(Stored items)
Content starts

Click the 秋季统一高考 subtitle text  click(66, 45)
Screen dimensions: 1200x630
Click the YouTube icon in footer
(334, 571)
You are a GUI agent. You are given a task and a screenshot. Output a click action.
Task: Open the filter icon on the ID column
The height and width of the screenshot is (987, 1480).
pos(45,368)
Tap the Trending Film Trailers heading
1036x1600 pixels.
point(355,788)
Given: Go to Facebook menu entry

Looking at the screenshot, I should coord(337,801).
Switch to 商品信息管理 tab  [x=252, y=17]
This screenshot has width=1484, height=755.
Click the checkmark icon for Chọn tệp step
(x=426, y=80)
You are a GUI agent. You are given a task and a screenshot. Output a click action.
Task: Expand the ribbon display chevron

Content ends

EXERCISE REQUIREMENTS >> All the records above need to be output exactly, with none omitted.

TASK RESULT >>
Click the 秋季统一高考 subtitle text  click(66, 45)
Screen dimensions: 1200x630
Click the YouTube icon in footer
(334, 571)
You are a GUI agent. You are given a task and a screenshot. Output a click action.
Task: Open the filter icon on the ID column
The height and width of the screenshot is (987, 1480).
pos(45,368)
Tap the Trending Film Trailers heading
1036x1600 pixels.
point(355,788)
Given: Go to Facebook menu entry

Looking at the screenshot, I should coord(337,801).
Switch to 商品信息管理 tab  [x=252, y=17]
This screenshot has width=1484, height=755.
Click the checkmark icon for Chọn tệp step
(x=426, y=80)
You are a GUI agent. You are given a task and a screenshot. Output a click action.
Task: Expand the ribbon display chevron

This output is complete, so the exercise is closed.